I was really fucked with in there. I could have been brainwashed. They tried to.

As a woman, do you feel you don’t trust yourself enough?

I think as an adult child of an addict, I don’t trust my gut because I am a people-pleaser by nature.

I don’t know if it’s more challenging for me because of my gender, but I do know the root cause for me seems to be that I grew up feeling like I needed to people-please. As a result of that, I’m easily swayed. I want to make everything okay.

What else would you like to do in the future?

I want to direct documentaries and I have a lot of ideas. I’ve done TV, I’ve done an e-book, I’ve done freelance Internet stuff, I’ve been on camera, TV, all sorts of things. I’ve run the gamut, and at this point, [I've done all] those things in repetition.

Considering you are an advice columnist, do you have any advice for people who want to be writers, etc?

You need to work every day. You need to practice your craft every day. You need to sit down and write for four hours a day, every day, even if nothing good comes of it.

If you have another job, you should try to fit in four hours of writing a day. If you can do two, that’s awesome. If you do one, that’s fine — but if you’re not working every day towards building up a skill, then you’re cheapening yourself. You’re just not giving yourself a full shot.

The other thing is to form relationships with people. It’s really important. On one of our podcasts, Ebong Eka —​ a motivational speaker who was on Real Housewives of DC — said, When you want to be part of someone’s world, you should come from a place of servitude. Instead of [saying], ‘What can this person do for me?’ you should ask yourself what you can do for this person.

That is what I’ve had to do. If there were people I’ve wanted to be involved with, there’s a next level I want to get to.

The question I’ve been asking myself is, “What can I do to prove to this person I’m worthy?” Or how can I catch their interest, make them want to make me part of their team?

What are some challenges you’ve had to overcome to get where you are?

I lived in a Koreatown studio apartment and I had bedbugs. I had to throw away everything I owned, including my bed, and I had to sleep on a hard wood floor for six months with my chihuahua. 

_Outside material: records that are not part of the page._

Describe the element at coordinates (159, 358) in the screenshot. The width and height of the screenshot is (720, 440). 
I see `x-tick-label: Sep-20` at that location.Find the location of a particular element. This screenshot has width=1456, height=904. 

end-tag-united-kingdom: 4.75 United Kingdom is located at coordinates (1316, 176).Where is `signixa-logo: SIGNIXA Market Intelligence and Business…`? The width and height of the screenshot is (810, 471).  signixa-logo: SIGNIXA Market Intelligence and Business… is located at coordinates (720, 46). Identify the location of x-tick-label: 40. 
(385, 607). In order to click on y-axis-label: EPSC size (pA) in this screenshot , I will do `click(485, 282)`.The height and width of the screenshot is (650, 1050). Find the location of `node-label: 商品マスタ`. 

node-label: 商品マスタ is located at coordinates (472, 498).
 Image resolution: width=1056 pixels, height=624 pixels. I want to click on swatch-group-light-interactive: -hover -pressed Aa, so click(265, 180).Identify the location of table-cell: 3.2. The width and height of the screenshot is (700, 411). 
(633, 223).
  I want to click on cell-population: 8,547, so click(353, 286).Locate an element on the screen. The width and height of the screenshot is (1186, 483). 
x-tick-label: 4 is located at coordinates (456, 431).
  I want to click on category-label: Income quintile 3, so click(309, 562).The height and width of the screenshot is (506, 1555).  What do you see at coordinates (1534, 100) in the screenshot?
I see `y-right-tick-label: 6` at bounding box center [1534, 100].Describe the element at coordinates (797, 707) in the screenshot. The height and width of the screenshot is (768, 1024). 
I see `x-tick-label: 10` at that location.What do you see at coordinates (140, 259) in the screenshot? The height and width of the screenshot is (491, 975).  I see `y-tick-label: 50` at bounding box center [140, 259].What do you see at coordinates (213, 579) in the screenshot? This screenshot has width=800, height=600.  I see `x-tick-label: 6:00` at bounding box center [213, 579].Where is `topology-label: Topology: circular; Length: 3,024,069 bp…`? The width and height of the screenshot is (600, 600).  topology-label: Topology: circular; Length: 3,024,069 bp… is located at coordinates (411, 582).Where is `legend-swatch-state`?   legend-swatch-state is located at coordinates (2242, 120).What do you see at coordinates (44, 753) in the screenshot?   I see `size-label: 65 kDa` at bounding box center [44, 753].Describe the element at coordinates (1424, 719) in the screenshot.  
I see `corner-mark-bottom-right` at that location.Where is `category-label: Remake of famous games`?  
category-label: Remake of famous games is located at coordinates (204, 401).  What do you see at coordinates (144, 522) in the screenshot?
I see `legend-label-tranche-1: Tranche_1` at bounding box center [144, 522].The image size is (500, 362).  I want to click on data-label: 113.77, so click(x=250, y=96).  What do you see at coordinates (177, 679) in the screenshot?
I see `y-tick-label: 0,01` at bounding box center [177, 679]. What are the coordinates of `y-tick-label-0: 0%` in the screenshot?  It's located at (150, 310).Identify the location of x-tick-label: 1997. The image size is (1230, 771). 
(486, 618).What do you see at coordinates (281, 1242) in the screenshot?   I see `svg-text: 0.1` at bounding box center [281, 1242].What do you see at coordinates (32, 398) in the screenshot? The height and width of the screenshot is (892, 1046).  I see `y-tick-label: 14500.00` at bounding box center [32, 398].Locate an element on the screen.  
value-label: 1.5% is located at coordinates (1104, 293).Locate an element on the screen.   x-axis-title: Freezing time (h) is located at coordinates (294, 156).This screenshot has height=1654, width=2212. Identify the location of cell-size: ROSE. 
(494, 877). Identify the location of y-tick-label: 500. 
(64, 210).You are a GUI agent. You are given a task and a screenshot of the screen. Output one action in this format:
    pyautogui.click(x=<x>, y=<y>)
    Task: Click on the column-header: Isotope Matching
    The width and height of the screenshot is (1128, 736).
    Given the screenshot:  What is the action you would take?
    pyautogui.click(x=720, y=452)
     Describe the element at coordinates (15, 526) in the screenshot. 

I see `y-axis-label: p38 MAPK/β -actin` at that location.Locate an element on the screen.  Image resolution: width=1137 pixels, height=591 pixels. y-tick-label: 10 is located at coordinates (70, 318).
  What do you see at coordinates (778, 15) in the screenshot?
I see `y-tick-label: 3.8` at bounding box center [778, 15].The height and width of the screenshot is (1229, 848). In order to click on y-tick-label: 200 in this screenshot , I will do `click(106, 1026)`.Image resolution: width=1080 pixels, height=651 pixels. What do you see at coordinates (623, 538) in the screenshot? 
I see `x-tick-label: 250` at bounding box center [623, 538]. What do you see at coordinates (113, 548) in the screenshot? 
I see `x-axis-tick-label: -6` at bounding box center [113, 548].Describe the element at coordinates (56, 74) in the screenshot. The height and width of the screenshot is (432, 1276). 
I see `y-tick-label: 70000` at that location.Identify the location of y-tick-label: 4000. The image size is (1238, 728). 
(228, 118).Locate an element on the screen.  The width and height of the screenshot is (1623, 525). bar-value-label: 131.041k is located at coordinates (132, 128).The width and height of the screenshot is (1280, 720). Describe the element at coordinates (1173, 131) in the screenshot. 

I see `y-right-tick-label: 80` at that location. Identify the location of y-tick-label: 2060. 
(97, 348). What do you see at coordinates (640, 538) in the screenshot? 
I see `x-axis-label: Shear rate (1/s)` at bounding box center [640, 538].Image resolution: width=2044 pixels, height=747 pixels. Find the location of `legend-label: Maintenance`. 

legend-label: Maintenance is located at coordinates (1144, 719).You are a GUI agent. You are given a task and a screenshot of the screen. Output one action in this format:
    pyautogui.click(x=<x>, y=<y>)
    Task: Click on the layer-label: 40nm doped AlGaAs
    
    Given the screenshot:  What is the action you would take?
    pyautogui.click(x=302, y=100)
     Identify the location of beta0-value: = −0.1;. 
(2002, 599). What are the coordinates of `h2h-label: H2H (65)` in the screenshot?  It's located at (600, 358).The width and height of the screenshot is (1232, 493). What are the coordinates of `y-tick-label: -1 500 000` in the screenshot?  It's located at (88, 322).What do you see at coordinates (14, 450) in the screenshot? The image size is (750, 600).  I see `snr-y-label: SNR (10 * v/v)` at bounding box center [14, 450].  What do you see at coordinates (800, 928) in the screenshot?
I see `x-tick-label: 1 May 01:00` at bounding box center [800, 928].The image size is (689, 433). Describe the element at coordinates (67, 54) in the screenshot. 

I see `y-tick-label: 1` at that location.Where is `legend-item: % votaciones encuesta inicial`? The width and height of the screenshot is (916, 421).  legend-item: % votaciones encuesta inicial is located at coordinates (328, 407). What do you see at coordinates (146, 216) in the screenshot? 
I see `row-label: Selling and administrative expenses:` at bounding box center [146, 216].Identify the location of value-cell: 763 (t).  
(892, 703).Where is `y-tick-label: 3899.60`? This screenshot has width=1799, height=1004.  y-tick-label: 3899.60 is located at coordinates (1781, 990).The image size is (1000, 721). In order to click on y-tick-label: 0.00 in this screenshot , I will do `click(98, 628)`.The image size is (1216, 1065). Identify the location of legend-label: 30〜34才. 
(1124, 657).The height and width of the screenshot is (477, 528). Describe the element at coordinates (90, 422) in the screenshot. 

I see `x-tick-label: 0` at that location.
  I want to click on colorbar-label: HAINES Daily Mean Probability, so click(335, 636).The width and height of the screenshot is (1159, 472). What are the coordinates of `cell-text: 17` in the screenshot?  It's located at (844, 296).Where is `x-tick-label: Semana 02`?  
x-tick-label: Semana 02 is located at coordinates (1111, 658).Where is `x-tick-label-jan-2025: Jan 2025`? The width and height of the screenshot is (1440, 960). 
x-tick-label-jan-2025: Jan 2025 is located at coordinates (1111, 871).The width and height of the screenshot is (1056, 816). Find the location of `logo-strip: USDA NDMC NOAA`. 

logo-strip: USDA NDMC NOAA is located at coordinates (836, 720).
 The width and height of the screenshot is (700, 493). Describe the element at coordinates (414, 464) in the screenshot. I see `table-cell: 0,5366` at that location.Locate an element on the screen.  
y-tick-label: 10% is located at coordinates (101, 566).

There were a lot of months I couldn’t pay my bills. It was very difficult to date when I was [writing on 2 Broke Girls]. I didn’t get to go out at all, because I was working in a writers room all the time, and I would have 12 hours to myself a week, so I usually filled that time with getting my hair and nails done — self-preservation.

In the book, I talk about how at time I’ve drunk more than I meant to because I wanted to tune out the chaos and overwhelming feelings of anxiety. I was unhappy or putting myself in unhealthy situations.

Statistically, if you are talented, two or three things will work out for you. Anything more than that is a blessing. So, being told “no” hasn’t murdered my spirit yet.